Les annonces de Telefonica ont été accueillies avec prudence à la Bourse de Madrid, où le cours de l'entreprise était stable à 15H00 GMT.

Ces dernières semaines, plusieurs analystes ont émis des doutes sur la capacité du groupe à maintenir un niveau de dividendes élevé, au vu de l'érosion de son flux de trésorerie depuis plusieurs années et de son lourd endettement.

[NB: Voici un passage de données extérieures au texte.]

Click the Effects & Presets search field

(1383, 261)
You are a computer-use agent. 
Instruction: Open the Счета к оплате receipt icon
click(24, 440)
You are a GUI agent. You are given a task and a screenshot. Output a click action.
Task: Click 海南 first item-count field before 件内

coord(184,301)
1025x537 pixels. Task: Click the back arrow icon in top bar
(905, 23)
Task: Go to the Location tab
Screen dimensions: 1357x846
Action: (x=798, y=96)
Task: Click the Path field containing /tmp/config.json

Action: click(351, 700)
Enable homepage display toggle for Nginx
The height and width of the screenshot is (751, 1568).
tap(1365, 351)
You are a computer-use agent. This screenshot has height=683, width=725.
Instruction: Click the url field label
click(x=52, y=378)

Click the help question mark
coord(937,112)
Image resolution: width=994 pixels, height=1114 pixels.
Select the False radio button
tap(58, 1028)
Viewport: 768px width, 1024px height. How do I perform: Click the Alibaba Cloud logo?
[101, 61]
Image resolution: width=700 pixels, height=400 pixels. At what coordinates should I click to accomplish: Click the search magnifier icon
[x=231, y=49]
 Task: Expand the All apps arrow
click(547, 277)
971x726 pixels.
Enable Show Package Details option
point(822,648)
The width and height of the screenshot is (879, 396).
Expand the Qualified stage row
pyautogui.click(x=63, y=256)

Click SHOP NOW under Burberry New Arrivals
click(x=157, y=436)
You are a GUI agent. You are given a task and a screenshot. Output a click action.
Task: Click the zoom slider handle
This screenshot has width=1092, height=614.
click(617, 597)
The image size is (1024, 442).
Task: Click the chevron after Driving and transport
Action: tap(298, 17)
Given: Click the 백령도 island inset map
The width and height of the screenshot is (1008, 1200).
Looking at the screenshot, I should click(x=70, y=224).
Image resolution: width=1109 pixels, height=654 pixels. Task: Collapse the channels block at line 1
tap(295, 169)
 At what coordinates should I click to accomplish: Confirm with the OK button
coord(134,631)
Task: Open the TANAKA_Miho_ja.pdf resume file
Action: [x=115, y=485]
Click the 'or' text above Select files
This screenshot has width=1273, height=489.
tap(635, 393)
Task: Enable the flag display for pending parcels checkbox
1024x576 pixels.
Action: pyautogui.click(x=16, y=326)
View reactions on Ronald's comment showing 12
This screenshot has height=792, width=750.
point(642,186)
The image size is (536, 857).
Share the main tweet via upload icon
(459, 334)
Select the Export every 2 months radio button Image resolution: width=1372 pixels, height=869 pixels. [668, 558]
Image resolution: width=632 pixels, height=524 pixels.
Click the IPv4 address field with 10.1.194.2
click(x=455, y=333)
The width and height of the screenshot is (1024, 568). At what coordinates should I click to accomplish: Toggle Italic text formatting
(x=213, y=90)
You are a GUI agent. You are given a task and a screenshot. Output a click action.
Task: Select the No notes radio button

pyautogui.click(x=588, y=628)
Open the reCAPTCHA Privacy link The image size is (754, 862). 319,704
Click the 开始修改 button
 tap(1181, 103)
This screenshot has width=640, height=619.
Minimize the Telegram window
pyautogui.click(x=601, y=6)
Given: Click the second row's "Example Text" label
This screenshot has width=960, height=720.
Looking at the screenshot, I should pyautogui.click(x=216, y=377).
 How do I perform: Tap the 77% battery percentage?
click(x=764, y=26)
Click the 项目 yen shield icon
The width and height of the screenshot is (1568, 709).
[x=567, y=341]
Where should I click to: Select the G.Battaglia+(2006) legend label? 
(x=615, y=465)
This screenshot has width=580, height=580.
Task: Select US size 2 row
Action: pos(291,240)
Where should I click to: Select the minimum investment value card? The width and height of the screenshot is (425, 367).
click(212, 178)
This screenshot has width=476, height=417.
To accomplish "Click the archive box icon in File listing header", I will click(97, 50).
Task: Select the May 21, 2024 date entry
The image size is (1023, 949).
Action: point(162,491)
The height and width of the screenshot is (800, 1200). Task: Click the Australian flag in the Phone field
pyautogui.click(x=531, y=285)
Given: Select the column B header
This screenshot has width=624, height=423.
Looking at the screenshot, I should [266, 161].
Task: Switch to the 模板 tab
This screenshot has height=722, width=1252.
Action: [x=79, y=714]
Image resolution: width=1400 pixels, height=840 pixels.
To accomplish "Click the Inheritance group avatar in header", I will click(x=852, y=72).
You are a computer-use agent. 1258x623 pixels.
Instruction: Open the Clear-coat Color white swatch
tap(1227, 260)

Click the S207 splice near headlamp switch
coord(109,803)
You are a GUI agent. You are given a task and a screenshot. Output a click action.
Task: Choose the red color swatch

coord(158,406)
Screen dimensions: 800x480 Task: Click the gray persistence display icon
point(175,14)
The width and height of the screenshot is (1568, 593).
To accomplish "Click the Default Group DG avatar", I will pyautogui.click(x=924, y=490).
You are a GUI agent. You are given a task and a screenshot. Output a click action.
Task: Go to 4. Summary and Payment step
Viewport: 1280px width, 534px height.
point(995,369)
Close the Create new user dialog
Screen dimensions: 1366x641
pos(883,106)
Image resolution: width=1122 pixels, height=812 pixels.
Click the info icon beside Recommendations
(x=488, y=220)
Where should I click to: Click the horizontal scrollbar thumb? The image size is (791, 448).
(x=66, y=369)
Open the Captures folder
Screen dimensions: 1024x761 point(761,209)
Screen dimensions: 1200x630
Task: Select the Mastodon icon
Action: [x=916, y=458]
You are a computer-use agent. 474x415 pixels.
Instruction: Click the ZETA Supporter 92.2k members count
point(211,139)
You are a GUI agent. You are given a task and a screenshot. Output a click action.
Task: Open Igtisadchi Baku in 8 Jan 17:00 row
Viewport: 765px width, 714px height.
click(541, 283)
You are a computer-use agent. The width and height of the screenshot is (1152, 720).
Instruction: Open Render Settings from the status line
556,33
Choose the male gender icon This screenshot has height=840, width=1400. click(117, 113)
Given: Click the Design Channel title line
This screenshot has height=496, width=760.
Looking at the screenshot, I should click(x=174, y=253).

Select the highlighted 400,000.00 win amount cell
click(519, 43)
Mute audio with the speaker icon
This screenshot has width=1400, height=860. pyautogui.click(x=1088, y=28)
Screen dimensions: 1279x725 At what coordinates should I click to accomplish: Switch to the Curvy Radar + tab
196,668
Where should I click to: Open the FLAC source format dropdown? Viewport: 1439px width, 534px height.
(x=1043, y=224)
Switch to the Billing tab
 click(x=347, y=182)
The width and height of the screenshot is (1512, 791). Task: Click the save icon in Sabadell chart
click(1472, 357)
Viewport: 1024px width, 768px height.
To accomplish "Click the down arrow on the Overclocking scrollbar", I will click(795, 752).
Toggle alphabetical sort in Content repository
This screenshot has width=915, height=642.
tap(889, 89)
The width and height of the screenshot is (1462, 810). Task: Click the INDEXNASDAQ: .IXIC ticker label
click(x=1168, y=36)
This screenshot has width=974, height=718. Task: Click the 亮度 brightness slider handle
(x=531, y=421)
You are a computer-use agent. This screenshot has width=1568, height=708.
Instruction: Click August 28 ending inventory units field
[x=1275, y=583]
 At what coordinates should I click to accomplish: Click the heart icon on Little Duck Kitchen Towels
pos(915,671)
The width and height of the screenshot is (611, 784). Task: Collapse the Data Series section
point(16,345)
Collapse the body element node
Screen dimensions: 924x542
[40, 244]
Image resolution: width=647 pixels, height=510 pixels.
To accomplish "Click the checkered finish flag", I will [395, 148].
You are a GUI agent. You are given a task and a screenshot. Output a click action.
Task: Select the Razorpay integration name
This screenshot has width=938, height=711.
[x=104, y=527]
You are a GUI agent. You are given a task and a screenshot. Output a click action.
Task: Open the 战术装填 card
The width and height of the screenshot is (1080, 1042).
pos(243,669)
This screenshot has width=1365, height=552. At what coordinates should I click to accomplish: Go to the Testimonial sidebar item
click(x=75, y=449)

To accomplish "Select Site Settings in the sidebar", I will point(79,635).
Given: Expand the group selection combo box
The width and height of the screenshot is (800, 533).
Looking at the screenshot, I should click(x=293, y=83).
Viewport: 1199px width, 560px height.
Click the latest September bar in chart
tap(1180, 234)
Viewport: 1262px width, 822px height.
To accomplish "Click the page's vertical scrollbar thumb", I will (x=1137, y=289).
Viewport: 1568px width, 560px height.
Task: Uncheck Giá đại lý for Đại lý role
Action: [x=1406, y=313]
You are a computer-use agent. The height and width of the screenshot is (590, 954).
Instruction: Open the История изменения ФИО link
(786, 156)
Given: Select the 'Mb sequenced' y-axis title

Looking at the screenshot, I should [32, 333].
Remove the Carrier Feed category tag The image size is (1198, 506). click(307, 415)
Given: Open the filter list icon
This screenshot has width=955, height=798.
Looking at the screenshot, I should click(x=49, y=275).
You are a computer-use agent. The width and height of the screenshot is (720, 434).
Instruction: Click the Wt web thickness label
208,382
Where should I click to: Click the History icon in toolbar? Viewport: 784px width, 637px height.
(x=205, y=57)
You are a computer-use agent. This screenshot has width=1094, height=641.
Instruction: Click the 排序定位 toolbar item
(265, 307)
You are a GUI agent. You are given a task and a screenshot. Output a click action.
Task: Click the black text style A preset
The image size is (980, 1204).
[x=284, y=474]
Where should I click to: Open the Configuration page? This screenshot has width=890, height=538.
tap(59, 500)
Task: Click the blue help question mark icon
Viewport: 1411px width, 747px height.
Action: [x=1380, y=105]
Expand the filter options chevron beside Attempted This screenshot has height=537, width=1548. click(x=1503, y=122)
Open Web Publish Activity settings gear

Pour réduire cette dette, le groupe a effectué d'importantes cessions d'actifs ces dernières années, dont la vente des tours de télécoms de sa filiale Telxius pour 7,7 milliards d'euros. Il a également procédé à 15.000 suppressions de postes via des plans de départs volontaires.

Ces mesures ont permis de faire passer l'endettement de 50 milliards d'euros en 2016 à 26,5 milliards actuellement - mais pas son ratio d'endettement, l'entreprise ayant dans le même temps vu fondre sa capitalisation (de 110 milliards en 2008 à 21 milliards aujourd'hui).

Dans ce contexte, plusieurs médias ont évoqué ces derniers jours la possibilité d'un nouveau plan d'économies, avec à la clé entre 3.000 et 5.000 suppressions de postes en Espagne - une information qui n'a pas été confirmée mercredi par l'entreprise.

La présentation du plan stratégique 2023-2026 survient à un moment-clé pour Telefonica, qui a annoncé mardi le lancement d'une offre publique d'achat (OPA) sur les 28% de sa filiale allemande (Telefonica Deutschland) ne lui appartenant pas, pour 1,97 milliard d'euros.

Début septembre, le groupe saoudien STC a en effet effectué une entrée surprise au capital de l'entreprise, dont elle est aujourd'hui le premier actionnaire devant la banque BBVA. Cette opération a provoqué l'inquiétude du gouvernement de gauche espagnol, prévenu à la dernière minute.

Dans ce contexte, la Société publique de participations industrielles (SEPI), organe d'investissement de l'Etat espagnol, a annoncé le 31 octobre mener une "analyse exploratoire" en vue d'"une éventuelle prise de participation dans Telefonica".

Selon le média en ligne El Confidencial, la SEPI - sortie de Telefonica en 1997 - envisagerait de prendre 5% du capital, "en lien avec d'autres investisseurs nationaux", pour "faire contre-poids à l'entrée de l'Arabie saoudite" dans l'opérateur espagnol.

Pour certains analystes, l'arrivée de STC, investisseur de long-terme, est toutefois de nature à renforcer Telefonica, confronté à une concurrence accrue depuis qu'Orange et MasMovil ont annoncé à l'été 2022 un accord de fusion de leurs activités en Espagne, qui est toujours dans l'attente d'un feu vert de Bruxelles.